You start off introducing the themes (you can even have them written down on posters) and then you move into talking about safe and unsafe situations. You begin with a light example, chosen according to the child’s age and experience, like being unable to get into your house because you don’t have a key and no-one else is home. Or being lost without your cell phone. Or being bullied at school. Or feeling unsafe in a shopping mall. You get the child to brainstorm how they might deal with such a situation — what strategies they might use.
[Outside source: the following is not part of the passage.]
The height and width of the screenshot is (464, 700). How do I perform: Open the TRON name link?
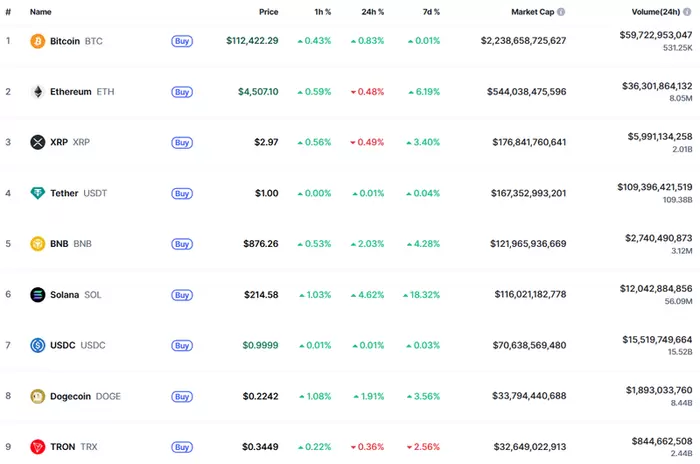point(65,447)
You reiterate the themes and introduce the idea of Telling Adults Whom You Trust (see below).

You then, perhaps on another day, talk about a more serious situation such as, “What would you do if two adults are fighting and you can’t get away?” Again you reiterate the themes, get the child to brainstorm strategies, and consider who might be their trusted adults.

You then, again maybe on another day, talk about unsafe touching — how the parts of our bodies that we cover with swimsuits are private; and how some touching can feel ‘yucky’. And get the child to brainstorm strategies for how they might deal with it. and who they could tell if they felt still unsafe.

One step removed

Often it’s good to talk about hypothetical situations that are one step removed from the child’s own reality. For example, you could ask the child about a hypothetical kid: “What if someone was touching a kid and the kid felt unsafe or the touching felt yucky?  What should that kid do?”

In the ‘What if’s …” you don’t have to name the person you might feel the child is at risk from. It would probably be a good idea to not mention that person at all, unless the child brings it up.

Telling Adults You Trust

This is a practical application of the theme “Nothing is so awful that you can’t talk about it with someone”. You explain that a child who feels unsafe should tell an adult whom they trust. Keep telling until something gets done and you feel safe again — even if that means you have to tell several different adults until one of them takes action that makes you safe.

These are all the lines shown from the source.